The RTP instructions 250 can further configure the processor 220 to generate the RTP packets to include a header having a payload type field with a value specifying the codec type of the encoded voice data. The RPT instructions 250 can further be for configuring the processor 220 to change the value the payload type field of the header of the RTP packets when the CPE switches to a different codec type in accordance with the codec selection instructions 260 and to also detect a change in the payload type of received RTP packets. The gateway or the call server can detect the switch to a different codec type by the change in the payload type.

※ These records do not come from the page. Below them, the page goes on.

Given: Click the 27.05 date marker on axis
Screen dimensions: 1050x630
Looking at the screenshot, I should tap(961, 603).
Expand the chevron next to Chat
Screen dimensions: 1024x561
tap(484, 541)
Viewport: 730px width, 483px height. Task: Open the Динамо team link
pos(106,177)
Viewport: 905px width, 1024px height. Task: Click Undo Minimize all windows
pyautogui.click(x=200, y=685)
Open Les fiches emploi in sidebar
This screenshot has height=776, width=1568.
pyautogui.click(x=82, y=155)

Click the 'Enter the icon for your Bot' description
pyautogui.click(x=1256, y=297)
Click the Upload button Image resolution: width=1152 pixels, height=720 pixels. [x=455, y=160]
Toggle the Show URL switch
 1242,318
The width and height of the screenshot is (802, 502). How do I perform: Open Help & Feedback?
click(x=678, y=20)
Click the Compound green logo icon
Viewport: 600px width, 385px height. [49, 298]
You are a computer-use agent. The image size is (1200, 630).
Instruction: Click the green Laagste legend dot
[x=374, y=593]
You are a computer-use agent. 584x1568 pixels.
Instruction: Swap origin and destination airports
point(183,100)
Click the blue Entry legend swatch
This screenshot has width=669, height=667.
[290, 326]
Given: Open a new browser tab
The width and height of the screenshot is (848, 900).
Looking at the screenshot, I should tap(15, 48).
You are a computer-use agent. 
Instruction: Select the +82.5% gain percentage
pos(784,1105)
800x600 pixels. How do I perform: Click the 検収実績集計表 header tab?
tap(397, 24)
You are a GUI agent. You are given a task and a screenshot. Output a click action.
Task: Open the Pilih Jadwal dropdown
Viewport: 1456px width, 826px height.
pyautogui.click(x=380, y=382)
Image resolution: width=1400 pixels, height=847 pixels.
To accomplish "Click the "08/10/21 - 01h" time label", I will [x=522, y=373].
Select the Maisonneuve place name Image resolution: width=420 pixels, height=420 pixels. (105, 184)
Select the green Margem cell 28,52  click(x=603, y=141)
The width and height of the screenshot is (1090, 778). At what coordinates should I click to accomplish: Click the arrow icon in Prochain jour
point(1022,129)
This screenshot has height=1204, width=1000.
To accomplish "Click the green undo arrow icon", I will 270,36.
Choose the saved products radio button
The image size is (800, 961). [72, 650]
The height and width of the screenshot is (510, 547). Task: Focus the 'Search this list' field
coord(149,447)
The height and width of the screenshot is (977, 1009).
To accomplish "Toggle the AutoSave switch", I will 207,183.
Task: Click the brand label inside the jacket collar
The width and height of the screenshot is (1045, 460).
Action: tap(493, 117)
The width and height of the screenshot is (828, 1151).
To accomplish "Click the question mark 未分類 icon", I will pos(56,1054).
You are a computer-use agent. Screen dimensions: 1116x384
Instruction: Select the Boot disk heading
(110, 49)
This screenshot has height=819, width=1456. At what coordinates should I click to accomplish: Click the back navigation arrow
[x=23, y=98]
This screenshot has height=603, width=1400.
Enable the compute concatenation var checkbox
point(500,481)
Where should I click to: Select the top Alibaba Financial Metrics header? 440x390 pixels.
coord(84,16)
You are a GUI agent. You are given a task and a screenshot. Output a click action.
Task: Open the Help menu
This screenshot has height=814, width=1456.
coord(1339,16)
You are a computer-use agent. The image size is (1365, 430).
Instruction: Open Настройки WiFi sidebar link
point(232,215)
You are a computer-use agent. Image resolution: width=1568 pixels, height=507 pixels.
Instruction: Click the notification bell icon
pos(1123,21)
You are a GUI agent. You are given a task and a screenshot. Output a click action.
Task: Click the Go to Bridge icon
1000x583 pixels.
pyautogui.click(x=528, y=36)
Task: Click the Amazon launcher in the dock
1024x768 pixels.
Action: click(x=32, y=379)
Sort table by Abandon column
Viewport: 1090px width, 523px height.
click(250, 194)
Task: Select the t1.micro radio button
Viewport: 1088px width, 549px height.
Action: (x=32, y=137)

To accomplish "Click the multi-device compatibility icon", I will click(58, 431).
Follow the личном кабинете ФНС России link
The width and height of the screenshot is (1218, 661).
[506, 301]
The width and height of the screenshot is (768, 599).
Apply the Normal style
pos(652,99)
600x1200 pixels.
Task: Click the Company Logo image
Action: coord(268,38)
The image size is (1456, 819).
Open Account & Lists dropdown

The codec type selection instructions 260 can further configure the processor 220 to switch from the initial codec type to a common codec type in accordance with the detected change in the payload type field in the header of the RTP packets received from the media gateway or call server (detected by the RTP instructions 250). The new value of the payload type field indicates that the media gateway has switched from the initial codec to a common codec for providing a transcoding free connection.
Referring to
The interface 330 is generally for sending and receiving call setup messages and Transcoding Free Operation or Tandem Free Operation (TFO) messages, sending and receiving RTP packets including encoded voice data to and from the first or second endpoints or a call server, and sending and receiving PCM encoded voice data or encoded voice data to and from a remote media gateway via the PCM signaling based network. It should be noted that the interface 330 could be implemented to include a first interface connected towards the local network and a second interface connected toward a TDM trunk of the PSTN rather than as a single interface as shown.
The processor 320 can be one of a variety of different processors including general purpose processors, custom processors, controllers, compact eight-bit processors or the like. The memory 335 can be one or a combination of a variety of types of memory such as RAM, ROM, flash memory, DRAM or the like.
The memory 335 can include a basic operating system, data, and variables 340 and executable code 345. The memory 335 can further include computer programs (or executable instructions) for configuring the processor 320 to perform the tasks required of the media gateway 300. Particularly, the memory 335 can include: vocoder instructions 350; codec type selection instructions 355; call setup instructions 360, Signaling System#7 (SS7) message instructions 365, RTP instructions 370, and TFO negotiation instructions 375, which will each be discussed in more detail below.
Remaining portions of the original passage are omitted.